Printed in the Spring 2016 issue of Quest magazine.
Citation: Smoley, Richard, "From the Editor's Desk" Quest 104.2 (Spring 2016): pg. 42
It’s always exciting when local news goes national.
In sedate Wheaton, Illinois, this happened in December and January, when Wheaton College suspended Professor Larycia Hawkins for making this statement on Facebook: “I stand in religious solidarity with Muslims because they, like me, a Christian, are people of the book. And as Pope Francis stated last week, we worship the same God.” It didn’t help that Hawkins had started wearing the Muslim woman’s headscarf, known as a hijab, in solidarity with Muslims worldwide.
Wheaton College, one of the leading evangelical Christian colleges in the U.S., is best known as the alma mater of the late Billy Graham. Its administration did not agree with the claim that Christians and Muslims worship the same God. The fact that Pope Francis appears to feel the same way was not an argument in its favor at the rigidly Protestant institution.
The administration first suspended Hawkins and then initiated termination proceedings against her. On February 6, the college announced that it and Hawkins" have reached a confidential agreement under which they will part ways."
As an issue of intellectual freedom and (not least) of Hawkins’s job, this is a grave matter. As a theological issue, it is a bit harder to take seriously. You might well ask whether any two people worship the same God.
Nonetheless, the controversy highlights the excruciating difficulties that pit the West (which is in many ways Christian at its core, no matter how post-Christian it may look) against the Muslim world. The many similarities between Islam and Christianity don’t solve this problem. Indeed the history of religions illustrates this sad fact: two people can agree about ninety-nine things and come to blows over the one thing they disagree about.
Our intention in putting out an issue of Quest on Islam was, at the very least, to improve the general understanding of this faith. (Thanks to TS member Dave Christensen, by the way, for suggesting this idea to Tim Boyd.) Although our readers are, I believe, far more sophisticated and well-read on religious issues than most people are, there is still a great deal of ignorance about Islam in the U.S.
Unfortunately there are many basic facts about the subject that we don’t have the space to explain in this issue. It becomes that much more daunting if you want to offer any historical perspective on current events. For example, why are the Israelis and Palestinians fighting so bitterly? Partly because a hundred years ago, the British promised the same piece of land to two completely different groups of people.

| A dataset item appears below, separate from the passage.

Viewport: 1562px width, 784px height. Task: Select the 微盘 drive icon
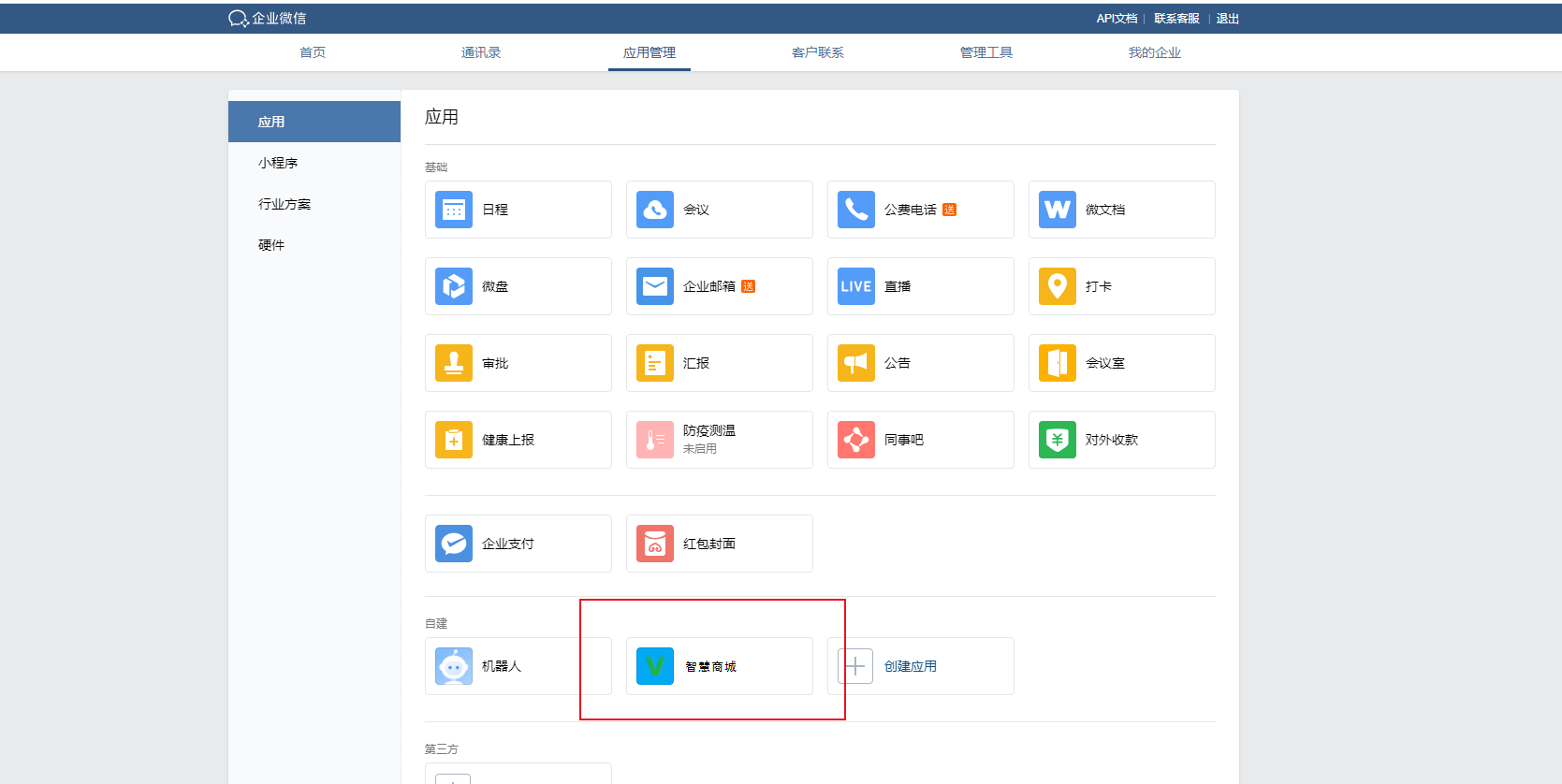(454, 286)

This was easy to do at the time, because World War I was raging, and the Ottoman empire (the ancestor of today’s Turkey) ruled Palestine. The Ottomans sided with Germany, so they were Britain’s enemies. While the war was on and it was by no means clear who would win, the British were quite happy to make any number of promises to help their cause. T.E. Lawrence, best known as Lawrence of Arabia, promised the land to the Arabs if they would rise up against the Turks. At about the same time, in 1917, the British foreign secretary, Arthur Balfour, issued the Balfour Declaration. It said in part, “His Majesty’s Government view with favour the establishment in Palestine of a national home for the Jewish people, and will use their best endeavours to facilitate the achievement of this object, it being clearly understood that nothing shall be done which may prejudice the civil and religious rights of existing non-Jewish communities in Palestine.” Exactly how this was all to be done was never quite settled. It still isn’t.
To say that the Middle Eastern problem is all the fault of the British is not my intention. The meddling of many other powers, including of course the U.S., must be taken into account, not to mention good old human ill will. My point is simpler: no matter whose side you’re on, it’s easy to become outraged at the Middle East situation without having the faintest idea of what is going on or why. As for me, I only know one thing certainly and infallibly about it: I have absolutely no idea of what should be done there. I defy you to prove me wrong.
Probably the most useful thing to remember in all this is that Muslims number around 1.6 billion worldwide (an estimate from 2010). That means that just about anything you could say about Islam and Muslims will be partly true and partly false.
A look at this issue proves my point. In it you will encounter Robert Frager’s sophisticated transpersonal Sufism, along with a portrait of the head of an Afghani Sufi order who dictates the lengths of his followers’ beards. You will find out about S.H. Nasr, the Iranian scholar who has influenced Prince Charles, and read Pyarvin Abbasova’s “Women in the Shadows.” Her memoir of growing up as a Muslim woman in Azerbaijan tells us that the tradition of hanging out bloody sheets on the wedding night — to prove that the bride is a virgin — remains alive in many parts of the world.
Thus, among 1.6 billion Muslims, you will find every kind of person: ecstatic saints and murderous fanatics; wild tribesmen and thoughtful, civilized professionals. Certainly the majority of Muslims are ordinary people, some corrupt, some kind and decent, who are making their way as best they can along the path of life, for which the roadmaps all end up seeming incomplete and defective.
I’m reminded of that line from the Roman playwright Terence: Homo sum; humani nil humanum alienum a me puto: “I am human; I regard nothing that is human as alien to me.”